Des mots qui disent tout du reportage Amazônia, présenté à la MEP (Maison Européenne de la Photographie) jusqu’en février 2020. 

photo de déforestation en Amazonie

© Tommaso Protti pour la Fondation Carmignac _ Grajau, Maranhão. Zone déboisée dans le sud du Maranhão, l’un des États les plus affectés par les feux de forêt et le déboisement illégal, qui lui ont fait perdre 75 % de sa couverture forestière. À chaque minute, la forêt tropicale amazonienne perd l’équivalent de la surface d’un terrain de football. Les scientifiques estiment qu’elle a atteint un seuil critique : si sa déforestation se poursuit, elle pourrait ne jamais se reconstituer.

Dans une série de clichés en noir et blanc, le photojournaliste italien y évoque l’impasse dans laquelle se trouve l’Amazonie actuelle, une situation inextricable où se superposent crises humanitaires, économiques et environnementales.

un cadavre dans la rue

© Tommaso Protti pour la Fondation Carmignac _ Manaus, Amazonas. Un jeune homme assassiné gît dans la rue d’une banlieue pauvre, entouré de membres de sa famille, de voisins et de policiers qui attendent la levée de son corps. Il a été abattu d’une balle dans la tête devant sa maison, sans doute faute d’avoir réglé des dettes de stupéfiants.

Un portrait de l’Amazonie contemporaine

En janvier 2019, peu de temps après l’élection du président brésilien, Tommaso Protti entame un périple aux quatre coins de la forêt vierge. Il est flanqué du journaliste britannique Sam Cowie, avec lequel il parcourt des milliers de kilomètres durant plus sept mois. De quoi réaliser que le massacre qui met en péril cette région immense est plus complexe qu’il n’y paraît, que l’Amazonie, ce ne sont pas seulement des « arbres abattus », des « tribus isolées » et des « fleuves immenses ».

Ce sont aussi des villes sans « assainissement » ni « services publics » qui poussent comme des champignons, des meurtres et des cartels de drogue qui se disputent le contrôle du fleuve (L’Amazone), de la prostitution, des exploitants forestiers et miniers illégaux, des activistes indigènes luttant pour la protection de la forêt et des paysans sans terre.

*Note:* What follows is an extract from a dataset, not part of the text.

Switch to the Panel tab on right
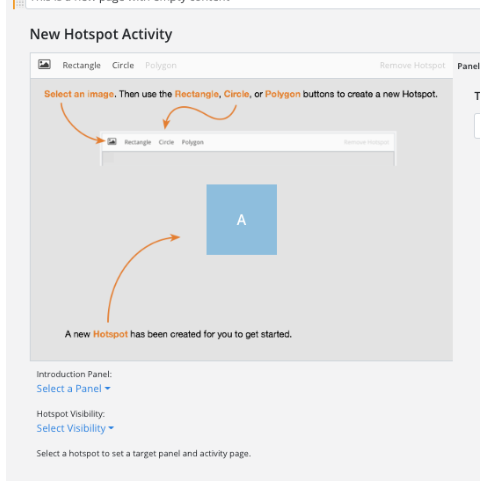Image resolution: width=480 pixels, height=481 pixels. [468, 66]
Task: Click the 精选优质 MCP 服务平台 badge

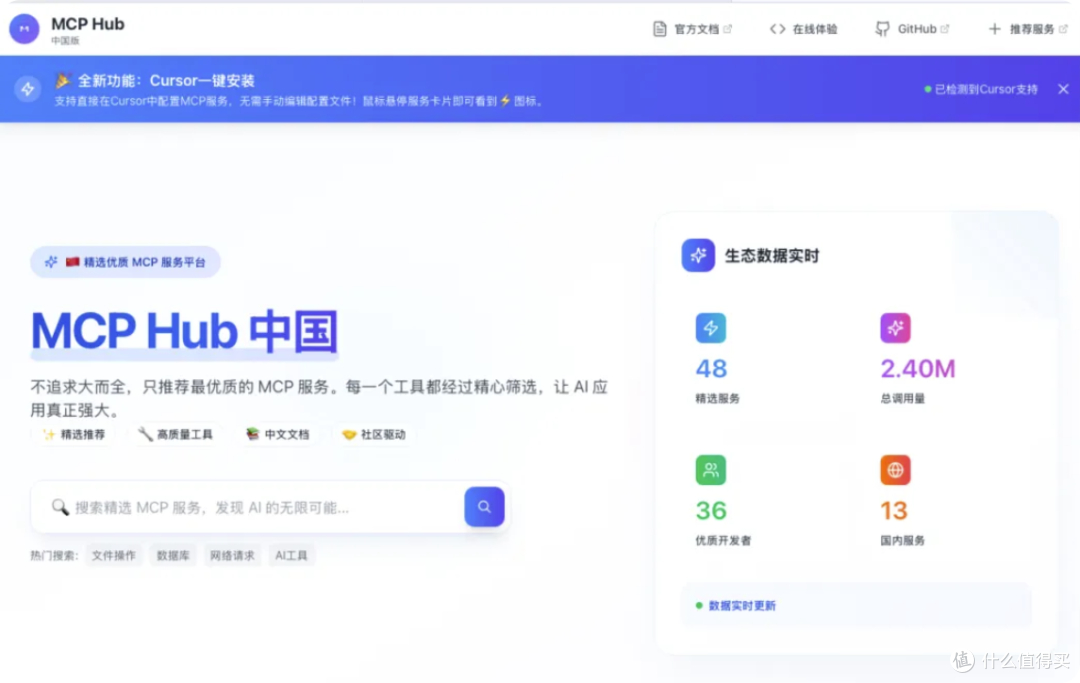Action: (125, 261)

Autant de protagonistes dont les luttes s’entrecroisent ou se heurtent au quotidien.

des hommes se battent

© Tommaso Protti pour la Fondation Carmignac _ Araribóia, Maranhão. Des gardes forestiers Guajajara en patrouille dans la réserve d’Araribóia malmènent un Indigène suspecté de collaborer avec des exploitants forestiers illégaux.

Une réalité à deux vitesses

« Il y a ceux qui déboisent, ceux qui polluent les nappes phréatiques avec le mercure utilisé pour extraire l’or, ceux qui cultivent sur brûlis… poursuit le photojournaliste sur un écriteau à l’entrée de l’exposition. Mais la plupart sont pauvres et estiment ne pas avoir le choix, parce que leur futur arrive demain, pas dans dix ou vingt ans. Pour eux, il y a de la forêt à profusion, les scientifiques ont tort et la faim est une souffrance. »

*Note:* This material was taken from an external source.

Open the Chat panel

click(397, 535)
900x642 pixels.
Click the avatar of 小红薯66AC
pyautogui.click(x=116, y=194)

des enfants jouent dans la for$et amazonienne

© Tommaso Protti pour la Fondation Carmignac _ Territoire indigène de Kayapó, Pará. Des enfants Kayapó jouent derrière une chute d’eau dans le village Kuben-Kran Ken. Le territoire Kayapó est la plus grande zone protégée tropicale au monde, plus de 3,2 millions hectares de forêts et de broussailles abritant de nombreuses espèces menacées. Il constitue une barrière majeure à la déforestation qui progresse depuis le sud.

Une réalité que le photojournaliste, basé à São Paulo, s’attache à dépeindre et à confronter aux intérêts d’entreprises privées.

Bienvenue en Amazonie, nous dit-il, « théâtre contemporain d’une dystopie ».


Né en Italie en 1986, Tommaso Protti vit et travaille à São Paulo au Brésil. Il a débuté sa carrière de photographe en 2011 après un diplôme en sciences politiques et relations internationales. Il se consacre depuis à ses propres projets au long cours. Son travail a été exposé dans le monde entier et ses photographies sont publiées dans des titres d’envergure internationale. Il travaille également avec des organisations internationales comme les Nations Unies. Il est membre de l’agence Angustia.

Le reportage Amazônia a été produit avec le soutien du Prix Carmignac du Photojournalisme.